Joined: 21 Mar 2009 Posts: 10 Location: Oregon, United States
Posted: Fri Feb 26, 2016 7:38 pm Post subject: two new systems
I have a couple of new Everyday Systems I've been trying out. While rudimentary, they have been going well for me for a while now, so I thought I'd share them here in case others might find them helpful:
1. Problem: Sleep debt (chronic sleep deprivation)
While I have seen various written estimates, it is generally accepted that a large portion of Americans (I suspect it is similar in other developed countries) are not routinely getting enough sleep. This can negatively impact ones health and quality of life in many ways. A traditional work ethic often encourages borrowing from our recuperative resources, such as sleep, in order to devote more time to being "productive" (although once the cognitive effects of sleep debt impact performance, "more is better" must have its limits in terms of time devoted to an activity).
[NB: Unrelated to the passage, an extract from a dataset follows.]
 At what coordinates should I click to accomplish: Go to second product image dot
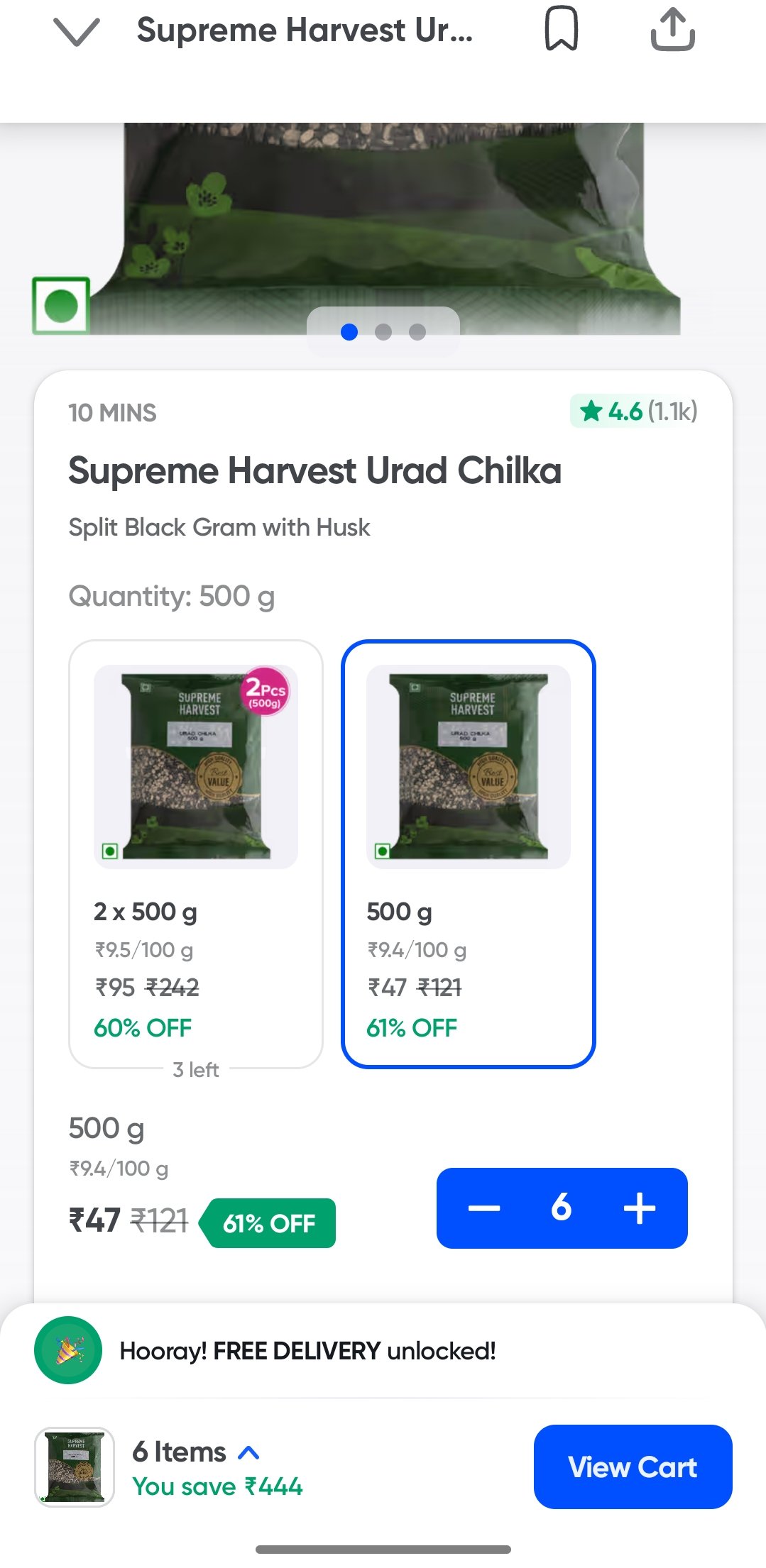pyautogui.click(x=383, y=332)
In my own case, I spent several years, probably starting in high school and on through my early twenties, in various states of chronic sleep deprivation, before I realized it had become a problem.
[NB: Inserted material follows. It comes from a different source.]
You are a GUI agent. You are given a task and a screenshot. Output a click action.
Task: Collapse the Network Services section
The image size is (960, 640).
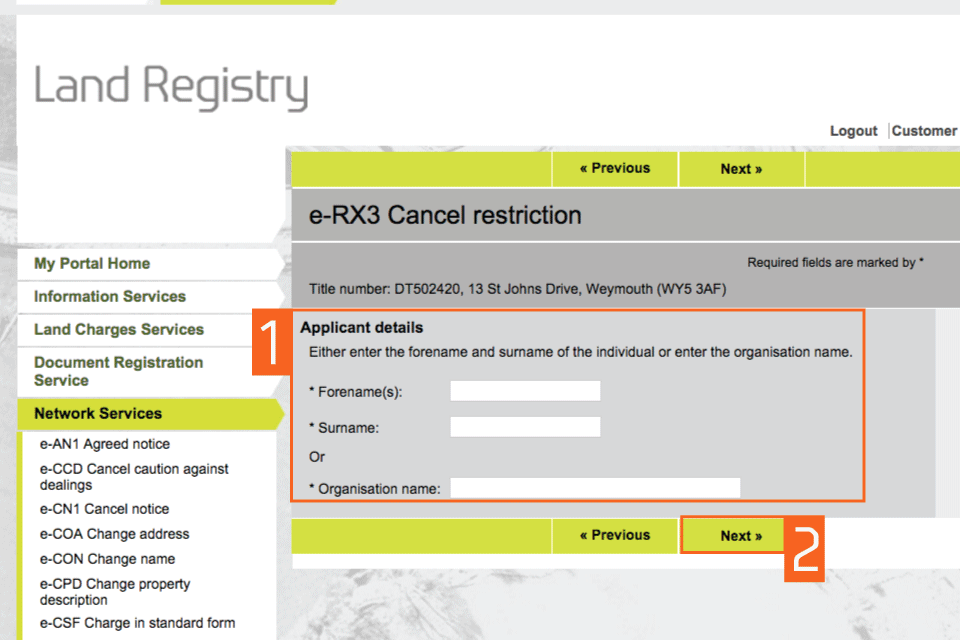98,414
Using "habit branding", in the spirit of Urban Ranger, to reverse the perception of purposeful sleeping from (perhaps) one of laziness to being "tough" or "manly" -- and also hopefully achieving "comic pragmatism". Most sources I have read state that while individual sleep needs vary greatly, most adults need 7-9 hours of good quality sleep per night. The system is simple: Find out how much sleep you need to wake up feeling rested and refreshed, then be vigilant in ensuring that you get it. Consider setting an alarm to remind you when to start "winding down" and beginning whatever ritual help you get ready to sleep: switch off electronic devices with screens, brush teeth, read a book in bed, etc.
2. Problem: Unfocused
Short attention span, scattered thoughts/focus, emotionally reactive, etc.
System: "Club Med"
I wanted to try establishing a regular meditation practice after reading Dan Harris' book, "10% Happier...". In short, there is mounting scientific evidence of the widespread benefits of meditation. The system is to meditate for 14 minutes every day (borrowing from the "schedulistic insignificance" principle of Shovelglove, and its value for habit reinforcement via a manageable temporal footprint). Try to do it at the same time each day, first thing in the morning if feasible (to "set the tone" for the day). But in any case, just fit it in.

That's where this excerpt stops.